Task objective: Search the records for the string "first" and copy every line in which it appears.

[Stored data]
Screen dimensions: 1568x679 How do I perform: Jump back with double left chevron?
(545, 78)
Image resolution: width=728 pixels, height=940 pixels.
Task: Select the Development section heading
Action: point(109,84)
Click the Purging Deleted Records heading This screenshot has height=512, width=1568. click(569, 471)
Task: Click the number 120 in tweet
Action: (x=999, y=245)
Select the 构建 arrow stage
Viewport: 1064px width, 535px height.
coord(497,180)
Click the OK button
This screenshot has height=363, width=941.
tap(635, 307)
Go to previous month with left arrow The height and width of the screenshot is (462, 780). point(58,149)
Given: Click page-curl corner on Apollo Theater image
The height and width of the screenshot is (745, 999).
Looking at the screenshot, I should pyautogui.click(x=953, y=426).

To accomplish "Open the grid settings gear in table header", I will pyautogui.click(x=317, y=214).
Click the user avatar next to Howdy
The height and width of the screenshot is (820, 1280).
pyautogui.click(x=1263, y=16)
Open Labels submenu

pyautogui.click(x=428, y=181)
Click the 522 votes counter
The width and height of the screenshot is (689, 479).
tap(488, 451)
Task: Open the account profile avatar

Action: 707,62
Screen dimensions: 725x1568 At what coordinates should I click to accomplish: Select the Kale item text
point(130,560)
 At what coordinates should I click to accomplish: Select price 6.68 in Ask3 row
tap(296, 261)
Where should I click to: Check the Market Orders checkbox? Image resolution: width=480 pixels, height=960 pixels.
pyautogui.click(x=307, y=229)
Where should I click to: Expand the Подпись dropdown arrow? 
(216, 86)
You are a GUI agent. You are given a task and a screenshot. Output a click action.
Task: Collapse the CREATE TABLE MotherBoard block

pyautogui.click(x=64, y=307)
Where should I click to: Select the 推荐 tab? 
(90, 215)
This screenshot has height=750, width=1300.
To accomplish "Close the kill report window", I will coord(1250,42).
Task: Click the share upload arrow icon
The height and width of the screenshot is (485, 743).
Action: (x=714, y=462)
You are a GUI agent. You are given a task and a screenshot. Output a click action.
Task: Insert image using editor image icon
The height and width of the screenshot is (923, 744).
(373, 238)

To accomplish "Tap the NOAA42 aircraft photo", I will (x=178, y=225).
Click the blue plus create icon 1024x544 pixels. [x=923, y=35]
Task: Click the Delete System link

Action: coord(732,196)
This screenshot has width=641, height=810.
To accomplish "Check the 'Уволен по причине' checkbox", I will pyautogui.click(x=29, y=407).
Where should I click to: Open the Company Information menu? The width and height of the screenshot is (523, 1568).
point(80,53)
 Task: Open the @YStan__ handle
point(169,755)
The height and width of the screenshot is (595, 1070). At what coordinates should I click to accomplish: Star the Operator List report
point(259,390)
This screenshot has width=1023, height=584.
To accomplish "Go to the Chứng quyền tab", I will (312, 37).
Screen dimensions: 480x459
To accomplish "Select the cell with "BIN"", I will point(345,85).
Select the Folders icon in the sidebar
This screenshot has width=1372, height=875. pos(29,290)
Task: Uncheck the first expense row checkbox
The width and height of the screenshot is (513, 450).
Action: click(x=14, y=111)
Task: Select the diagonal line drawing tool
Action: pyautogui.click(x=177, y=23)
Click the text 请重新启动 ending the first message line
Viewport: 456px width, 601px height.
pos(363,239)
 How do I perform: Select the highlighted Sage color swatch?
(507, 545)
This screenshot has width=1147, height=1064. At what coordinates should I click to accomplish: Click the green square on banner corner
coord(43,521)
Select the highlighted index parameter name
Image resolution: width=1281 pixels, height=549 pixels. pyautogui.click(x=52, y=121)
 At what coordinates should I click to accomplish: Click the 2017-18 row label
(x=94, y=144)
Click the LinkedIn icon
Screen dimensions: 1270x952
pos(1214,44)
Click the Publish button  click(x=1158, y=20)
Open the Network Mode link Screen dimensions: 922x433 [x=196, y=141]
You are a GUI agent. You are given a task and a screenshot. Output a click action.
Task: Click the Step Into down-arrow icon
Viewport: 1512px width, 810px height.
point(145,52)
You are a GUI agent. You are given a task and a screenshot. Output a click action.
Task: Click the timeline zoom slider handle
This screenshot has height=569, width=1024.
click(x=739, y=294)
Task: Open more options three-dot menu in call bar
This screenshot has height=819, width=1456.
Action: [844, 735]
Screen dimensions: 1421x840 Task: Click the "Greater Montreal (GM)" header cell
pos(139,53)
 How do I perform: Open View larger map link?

Written solution:
Task: Uncheck the first expense row checkbox
Click the text 请重新启动 ending the first message line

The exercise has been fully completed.